Sedici le misure cautelari nei confronti di altrettante persone di nazionalità italiana e albanese, accusate a vario titolo, in concorso tra di loro di detenzione di sostanze stupefacenti, cocaina e marijuana, ai fini di traffico e spaccio. Secondo gli inquirenti, la banda gestiva lo spaccio di sostanze stupefacenti nel milanese e nel foggiano.
I provvedimenti sono stati eseguiti a Castrovillari, Cassano allo Ionio, Milano, Cerignola (Foggia), Lamezia Terme (Catanzaro), Palmi (Reggio Calabria) e Ariano Irpino (Avellino).

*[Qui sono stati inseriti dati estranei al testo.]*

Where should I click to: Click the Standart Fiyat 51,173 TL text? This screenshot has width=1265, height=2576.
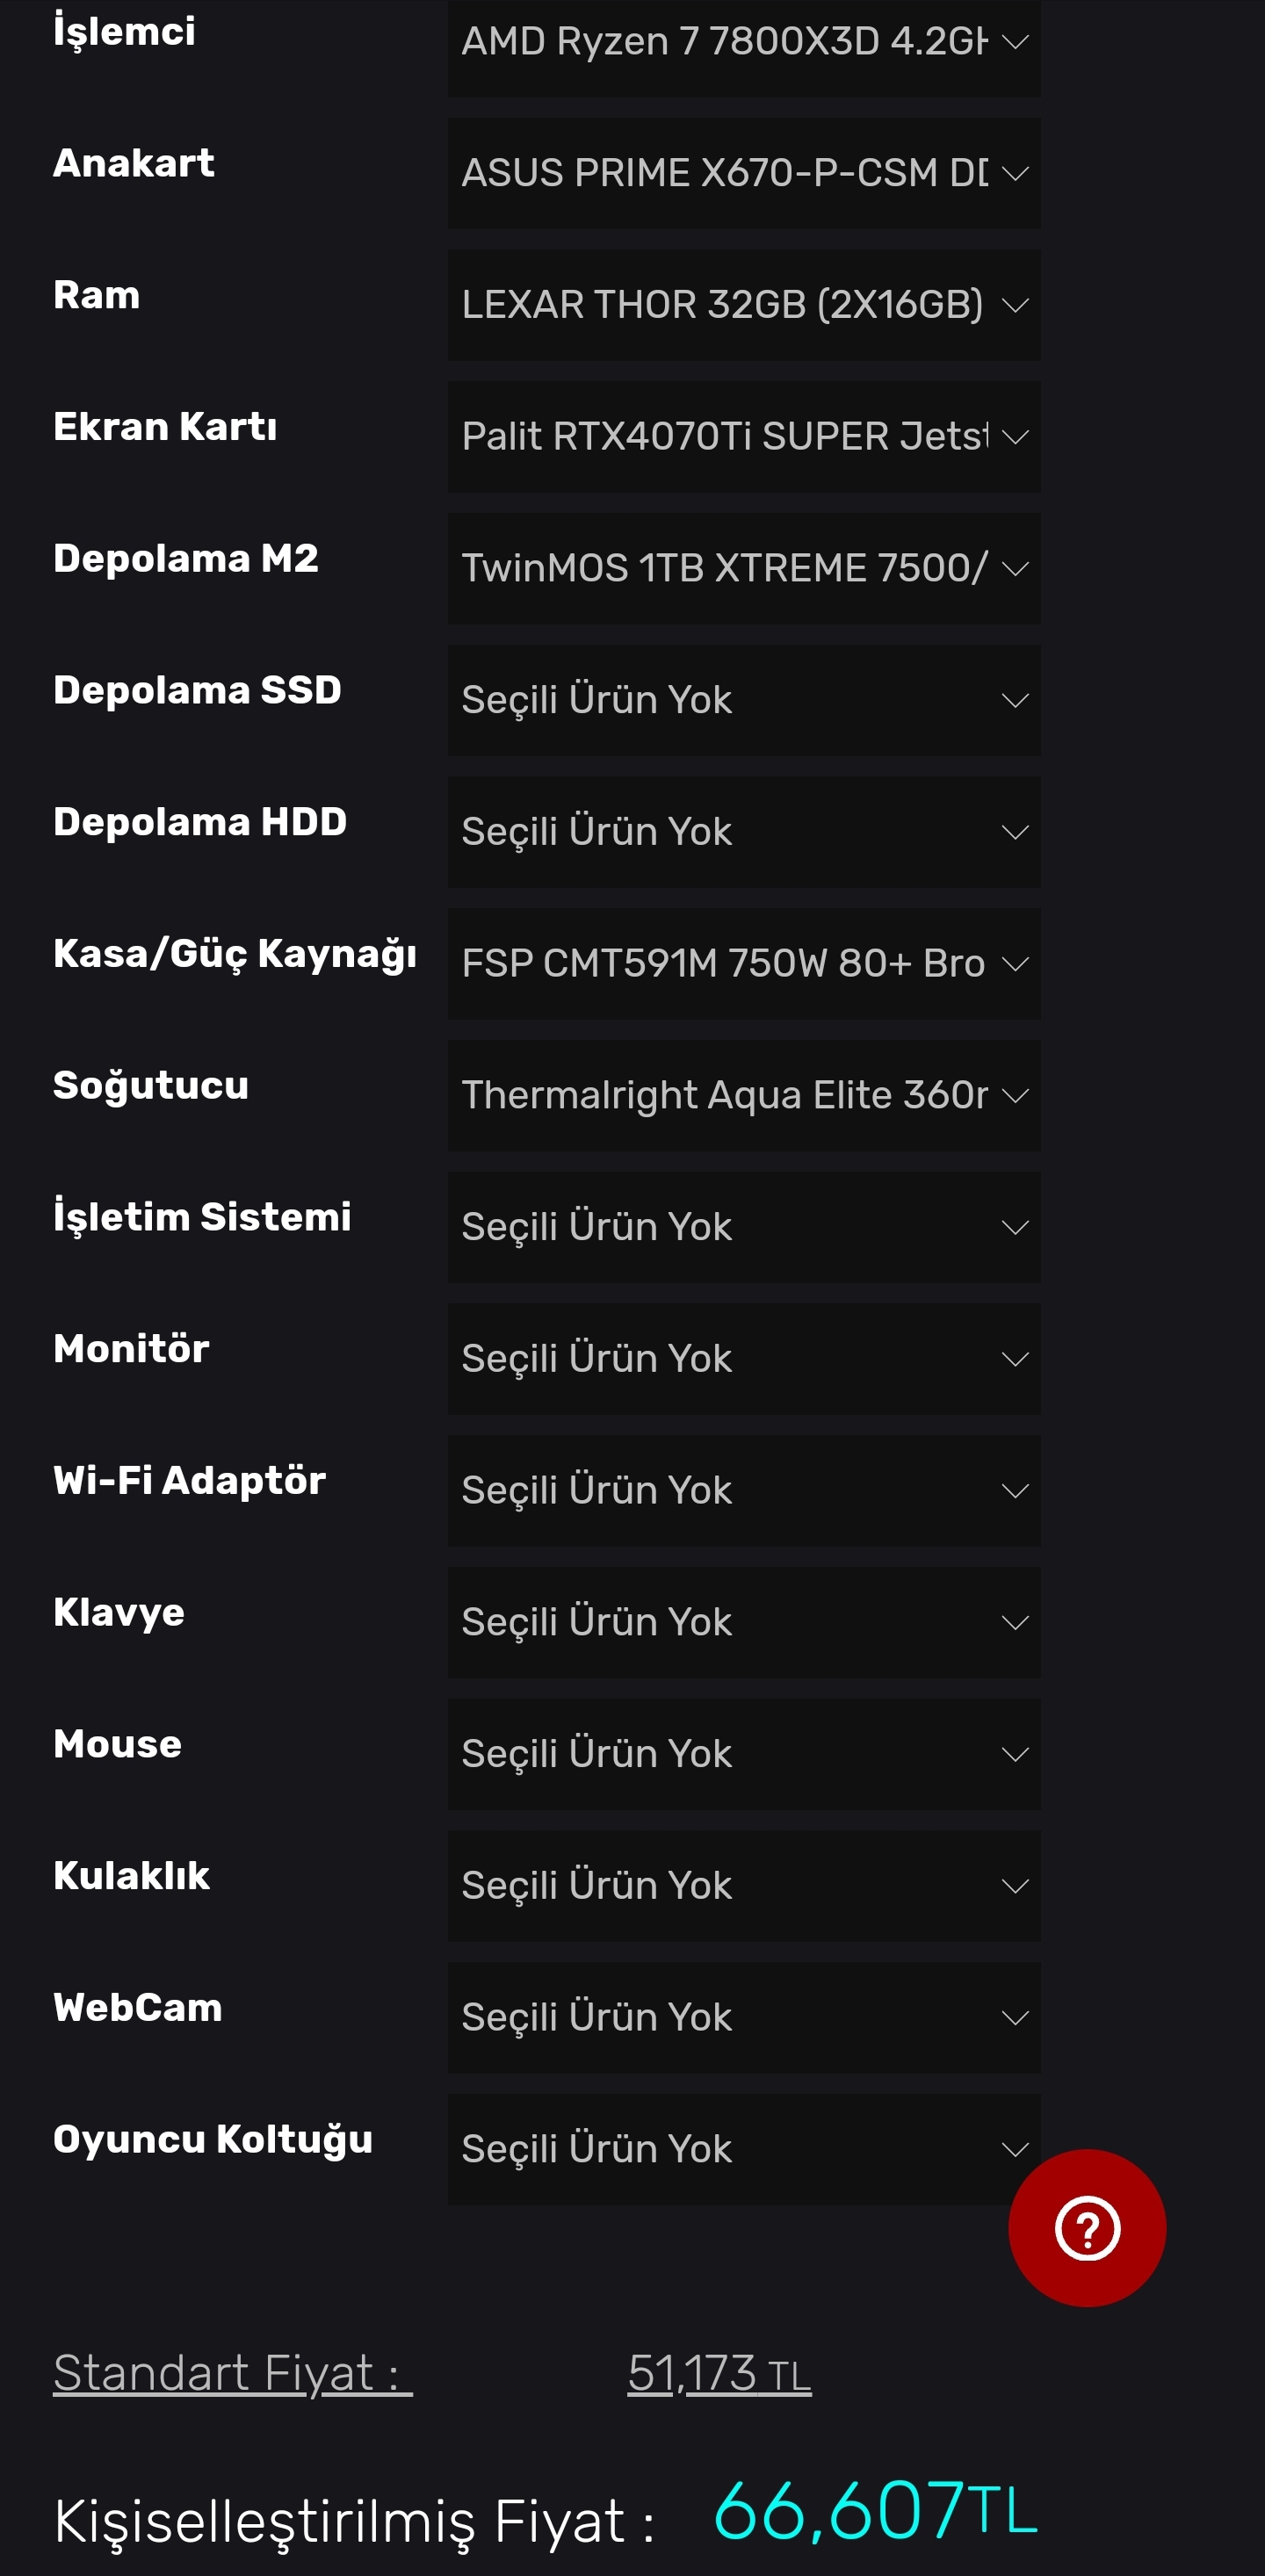tap(718, 2373)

Nel corso dell’operazione, sono stati eseguiti arresti, alcuni ai domiciliari, e sono stati notificati provvedimenti di obbligo di presentazione alla polizia giudiziaria. È stata sequestrata, inoltre, un’automobile di grossa cilindrata utilizzata per il traffico delle sostanze stupefacenti che sarà poi affidata alle forze dell’ordine per specifici servizi di contrasto al narco-traffico.
L’organizzazione, secondo l’accusa, si riforniva dello stupefacente a Rosarno per poi distribuirlo sulle piazze di Castrovillari, del Foggiano e del Milanese. Inoltre, alcuni indagati, con minacce, riuscivano a gestire alcuni appalti a Castrovillari imponendo imprese di proprio interesse. L’operazione di oggi è il prosieguo di quella condotta il 27 novembre scorso quando vennero arrestate cinque persone.

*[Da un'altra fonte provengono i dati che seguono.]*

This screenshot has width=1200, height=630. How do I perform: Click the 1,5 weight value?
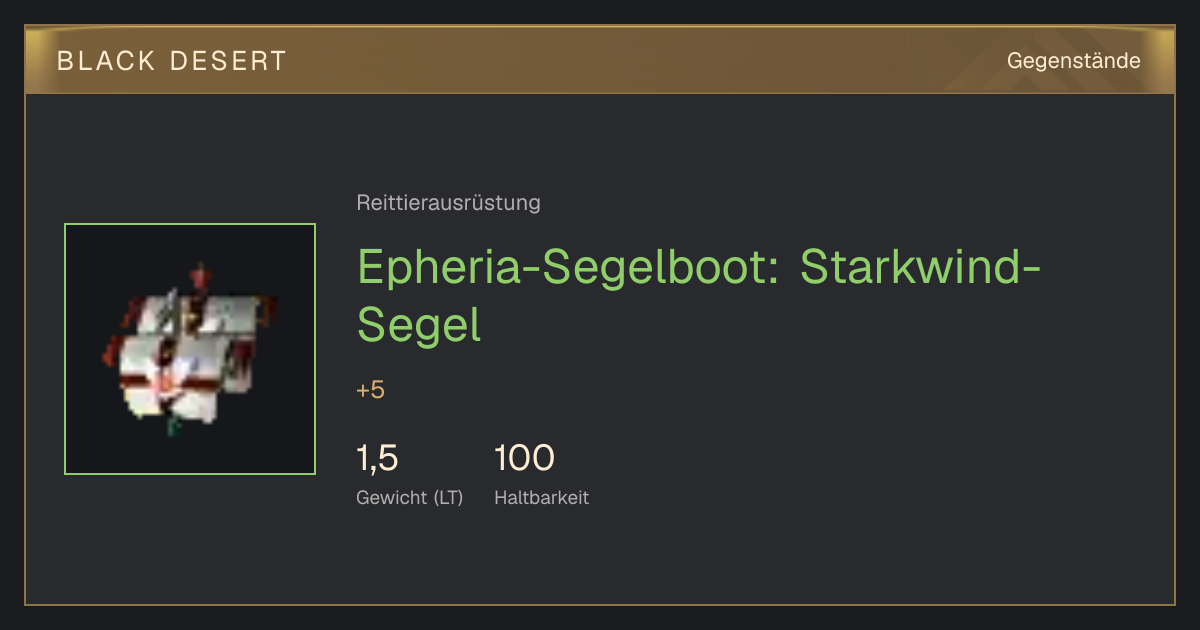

I dettagli dell'operazione sono stati illustrati in tarda mattinata in una conferenza stampa csvoltasi nella sede del comando provinciale dei carabinieri di Cosenza. «Abbiamo fermato un gruppo criminale certamente in ascesa» ha detto Franco Giacomantonio, Procuratore Capo di Castrovillari (CS).

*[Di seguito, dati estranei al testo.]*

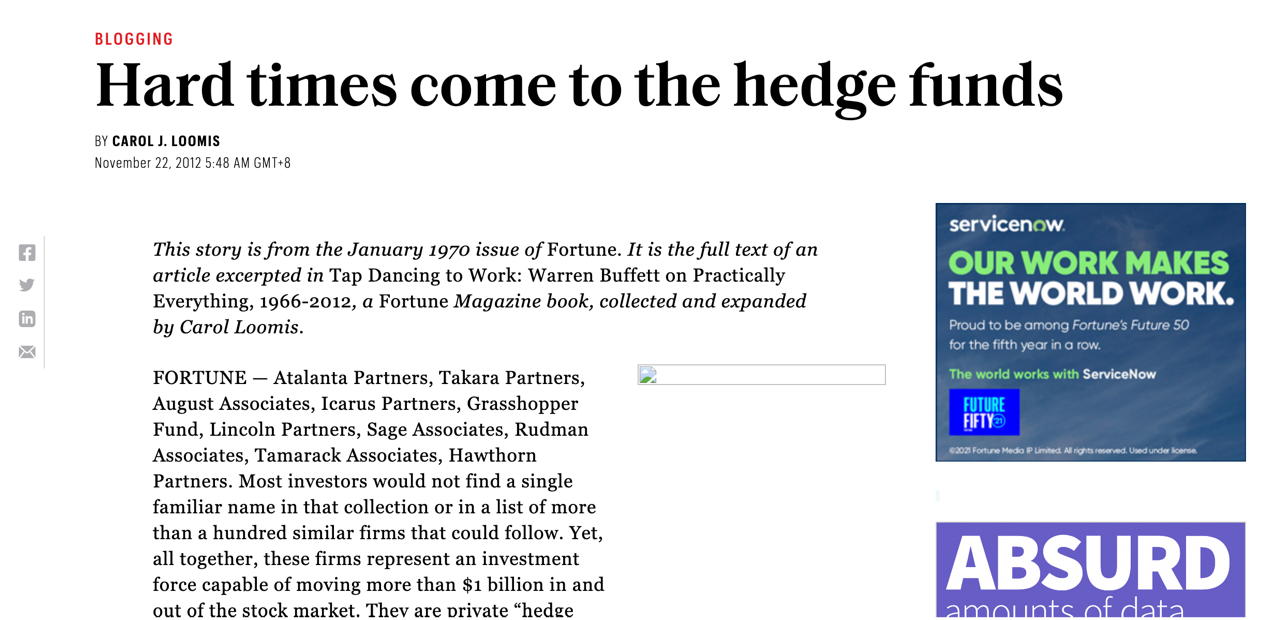Click the ServiceNow logo in the ad
The image size is (1271, 620).
point(1006,225)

«Il giro economico del gruppo – ha spiegato - era di diverse decine di migliaia di euro al mese, solo per la droga. L’indagine è partita per caso, a causa di alcune ditte che avevano subito dei danneggiamenti, per ritirarsi dalle gare d’appalto. Da lì si è capito che cosa faceva questa organizzazione.
Per adesso c'è solo il concorso in colpa, ma non è escluso che si possa chiedere anche l'associazione a delinquere».
Il Colonnello Aldo Iacobelli, comandante provinciale dei Carabinieri di Cosenza, ha lodato l'operato della Compagnia di Castrovillari e ringraziato per la collaborazione anche la Guardia di Finanza. Poi ha sottolineato come ci si sia avvalsi delle intercettazioni telefoniche.
«Usavano – ha detto – schede Wind intestate a donne romene e si mandavano messaggi tipo «amore» per identificarsi. Ci siamo mossi dopo che in una telefonata si ascoltò che il gruppo voleva «chiudere il paese», ovvero stringerlo totalmente sotto il suo controllo. Ci siamo avvalsi molto del ritardato arresto».
I destinatari delle misure cautelari:
Pietro Greco, Carmine Bellizzi, Luca Santoro, Domenico Larosa, Francesco Nocera, Gianluca Schicchitano, Vincenzo Palazzo, Salvatore Senise e l’albanese Alfred Plaku, finiti in carcere. Ai domiciliari sono andati invece Luigi Sangiovanni, Sandrino Greco, Antonio Maria Arango, Matteo Curiello, Sergio Vizzi, Julian Plaku. Ancora ricercata una sedicesima persona.